Saturday, July 14, 2007

History, Principle and Affirmative Action


Race and History
By Stanley Fish

On its face, the affirmative action case decided on June 28 by the Supreme Court turns on whether two school districts in Washington and Kentucky violated the 14th Amendment’s equal-protection guarantee when they assigned children to schools on the basis of race.

But the underlying issue is whether the court should be attentive to history and the societal consequences of its decision, or should turn a blind eye to those consequences and attend only to the principled protection of individual rights. The plurality opinion, written by Chief Justice John Roberts, strongly affirms the latter position, citing Justice Anthony Kennedy’s declaration (in Metro Broadcasting Inc. v. F.C.C., 1990) that: “Our Constitution protects each citizen as an individual, not as a member of a group.” . . .

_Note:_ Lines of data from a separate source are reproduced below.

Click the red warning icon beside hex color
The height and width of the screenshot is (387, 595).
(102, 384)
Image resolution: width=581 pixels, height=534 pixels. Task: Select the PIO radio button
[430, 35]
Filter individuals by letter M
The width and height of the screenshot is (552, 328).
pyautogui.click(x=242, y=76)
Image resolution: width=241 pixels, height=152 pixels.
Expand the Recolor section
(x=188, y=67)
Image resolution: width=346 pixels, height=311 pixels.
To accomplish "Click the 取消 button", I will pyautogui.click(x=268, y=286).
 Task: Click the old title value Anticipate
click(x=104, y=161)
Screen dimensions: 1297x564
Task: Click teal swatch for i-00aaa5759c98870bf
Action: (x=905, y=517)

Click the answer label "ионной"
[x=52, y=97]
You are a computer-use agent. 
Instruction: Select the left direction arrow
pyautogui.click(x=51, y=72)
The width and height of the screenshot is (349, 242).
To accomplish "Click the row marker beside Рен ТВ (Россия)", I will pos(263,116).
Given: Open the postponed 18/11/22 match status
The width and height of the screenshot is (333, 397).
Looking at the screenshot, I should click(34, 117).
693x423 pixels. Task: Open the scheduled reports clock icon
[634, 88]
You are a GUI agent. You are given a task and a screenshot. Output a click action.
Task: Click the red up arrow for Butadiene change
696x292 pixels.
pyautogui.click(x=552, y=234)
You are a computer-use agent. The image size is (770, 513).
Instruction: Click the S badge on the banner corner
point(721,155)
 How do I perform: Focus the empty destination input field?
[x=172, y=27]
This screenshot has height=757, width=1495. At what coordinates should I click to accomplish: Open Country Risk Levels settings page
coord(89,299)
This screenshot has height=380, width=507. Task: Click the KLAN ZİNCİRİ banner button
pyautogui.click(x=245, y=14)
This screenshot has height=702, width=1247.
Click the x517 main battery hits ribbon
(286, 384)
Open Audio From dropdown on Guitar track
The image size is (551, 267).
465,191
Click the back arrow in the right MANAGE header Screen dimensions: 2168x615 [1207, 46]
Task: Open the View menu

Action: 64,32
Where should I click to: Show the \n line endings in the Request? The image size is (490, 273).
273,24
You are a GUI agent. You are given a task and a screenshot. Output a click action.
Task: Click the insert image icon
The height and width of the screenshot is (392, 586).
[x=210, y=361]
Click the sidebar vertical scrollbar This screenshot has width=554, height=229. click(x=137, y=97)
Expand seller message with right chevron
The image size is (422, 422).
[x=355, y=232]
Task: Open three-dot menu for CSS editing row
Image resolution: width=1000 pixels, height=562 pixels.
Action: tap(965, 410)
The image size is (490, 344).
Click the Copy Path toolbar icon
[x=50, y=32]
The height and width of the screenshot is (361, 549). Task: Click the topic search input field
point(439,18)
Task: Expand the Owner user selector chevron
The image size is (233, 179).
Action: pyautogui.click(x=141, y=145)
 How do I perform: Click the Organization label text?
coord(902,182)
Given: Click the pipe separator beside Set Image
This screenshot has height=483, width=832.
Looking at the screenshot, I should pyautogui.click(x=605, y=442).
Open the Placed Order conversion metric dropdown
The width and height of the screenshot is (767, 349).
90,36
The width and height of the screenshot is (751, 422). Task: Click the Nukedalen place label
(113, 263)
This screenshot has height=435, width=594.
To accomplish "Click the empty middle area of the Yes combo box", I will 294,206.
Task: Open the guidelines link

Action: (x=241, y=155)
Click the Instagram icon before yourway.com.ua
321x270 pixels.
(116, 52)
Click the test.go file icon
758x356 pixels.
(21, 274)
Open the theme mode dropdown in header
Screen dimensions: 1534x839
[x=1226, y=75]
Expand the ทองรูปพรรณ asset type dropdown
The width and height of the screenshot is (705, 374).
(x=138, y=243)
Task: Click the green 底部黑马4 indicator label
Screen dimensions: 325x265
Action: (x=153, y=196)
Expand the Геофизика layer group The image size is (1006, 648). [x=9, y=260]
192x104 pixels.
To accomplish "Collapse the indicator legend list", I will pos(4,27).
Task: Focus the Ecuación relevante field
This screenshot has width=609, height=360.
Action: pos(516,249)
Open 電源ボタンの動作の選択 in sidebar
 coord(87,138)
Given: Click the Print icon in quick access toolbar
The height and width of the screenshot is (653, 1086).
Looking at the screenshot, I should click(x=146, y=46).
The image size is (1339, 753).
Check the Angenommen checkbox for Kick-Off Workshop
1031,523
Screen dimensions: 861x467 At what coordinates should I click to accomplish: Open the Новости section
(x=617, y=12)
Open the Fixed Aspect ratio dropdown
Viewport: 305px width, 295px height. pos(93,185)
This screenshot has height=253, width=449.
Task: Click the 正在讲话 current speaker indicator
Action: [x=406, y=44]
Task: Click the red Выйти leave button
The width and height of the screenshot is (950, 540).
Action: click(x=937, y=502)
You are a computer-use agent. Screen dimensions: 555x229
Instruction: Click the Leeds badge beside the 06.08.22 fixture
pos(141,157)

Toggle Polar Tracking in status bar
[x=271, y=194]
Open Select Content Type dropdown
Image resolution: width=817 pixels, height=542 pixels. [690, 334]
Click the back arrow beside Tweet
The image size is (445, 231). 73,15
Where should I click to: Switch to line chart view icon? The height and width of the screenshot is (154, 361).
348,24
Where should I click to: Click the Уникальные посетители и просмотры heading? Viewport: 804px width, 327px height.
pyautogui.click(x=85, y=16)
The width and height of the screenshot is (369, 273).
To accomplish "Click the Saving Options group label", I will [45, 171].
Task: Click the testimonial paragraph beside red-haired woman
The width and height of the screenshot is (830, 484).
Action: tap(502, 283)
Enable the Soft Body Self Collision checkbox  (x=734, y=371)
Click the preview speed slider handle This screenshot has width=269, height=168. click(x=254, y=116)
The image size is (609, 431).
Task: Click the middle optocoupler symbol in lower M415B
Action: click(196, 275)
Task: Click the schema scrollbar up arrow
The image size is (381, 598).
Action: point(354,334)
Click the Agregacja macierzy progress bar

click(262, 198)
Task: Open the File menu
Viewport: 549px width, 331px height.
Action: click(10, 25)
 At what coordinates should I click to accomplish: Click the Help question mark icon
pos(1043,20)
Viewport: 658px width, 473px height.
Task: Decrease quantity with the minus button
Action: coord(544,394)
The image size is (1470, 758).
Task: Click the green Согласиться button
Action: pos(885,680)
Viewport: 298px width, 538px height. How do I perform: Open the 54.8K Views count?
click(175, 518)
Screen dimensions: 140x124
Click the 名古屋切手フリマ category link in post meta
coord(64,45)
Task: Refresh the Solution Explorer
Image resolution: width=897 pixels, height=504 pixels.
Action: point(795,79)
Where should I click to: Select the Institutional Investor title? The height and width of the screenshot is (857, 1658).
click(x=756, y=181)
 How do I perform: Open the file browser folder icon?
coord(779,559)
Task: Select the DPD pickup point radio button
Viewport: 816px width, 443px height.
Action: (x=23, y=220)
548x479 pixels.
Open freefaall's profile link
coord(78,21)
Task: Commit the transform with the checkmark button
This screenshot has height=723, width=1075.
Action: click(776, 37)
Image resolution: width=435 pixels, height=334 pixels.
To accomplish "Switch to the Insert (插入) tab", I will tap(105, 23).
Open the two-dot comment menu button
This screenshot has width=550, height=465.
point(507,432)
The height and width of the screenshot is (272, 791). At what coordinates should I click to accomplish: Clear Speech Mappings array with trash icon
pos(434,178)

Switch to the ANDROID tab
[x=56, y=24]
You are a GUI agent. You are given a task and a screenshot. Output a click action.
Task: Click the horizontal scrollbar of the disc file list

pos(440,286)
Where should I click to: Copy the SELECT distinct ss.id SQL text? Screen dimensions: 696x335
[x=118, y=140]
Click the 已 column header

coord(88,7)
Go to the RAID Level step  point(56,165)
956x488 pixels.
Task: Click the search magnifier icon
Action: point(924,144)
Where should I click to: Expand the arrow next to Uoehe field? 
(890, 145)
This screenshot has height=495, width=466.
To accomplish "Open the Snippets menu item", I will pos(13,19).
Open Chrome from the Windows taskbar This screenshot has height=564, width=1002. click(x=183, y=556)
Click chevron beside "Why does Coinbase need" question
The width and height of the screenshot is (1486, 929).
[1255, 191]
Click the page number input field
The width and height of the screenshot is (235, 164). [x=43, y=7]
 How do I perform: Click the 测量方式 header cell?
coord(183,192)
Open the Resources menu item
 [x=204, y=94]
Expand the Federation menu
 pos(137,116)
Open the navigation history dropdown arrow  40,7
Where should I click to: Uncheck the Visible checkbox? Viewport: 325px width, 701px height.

In dissent, Justice John Paul Stevens accused the majority of ignoring history and thereby obscuring what is at stake both now and when the 14th Amendment was passed. He is particularly incensed at Roberts’s invoking of Brown v. Board of Education (1954) in the concluding paragraph of his opinion. “Before Brown, schoolchildren were told where they could and not go to school based on the color of their skin.” Now, the chief justice said, it’s happening again.

Stevens retorted with irony and anger: “The chief justice fails to note that it was only black children who were so ordered.” That is, Brown and the 14th Amendment were not responses to an abstract principle of equality, but efforts to redress a historical injustice inflicted on one race by another. You don’t redress that injustice by barring attempts to mitigate its consequences.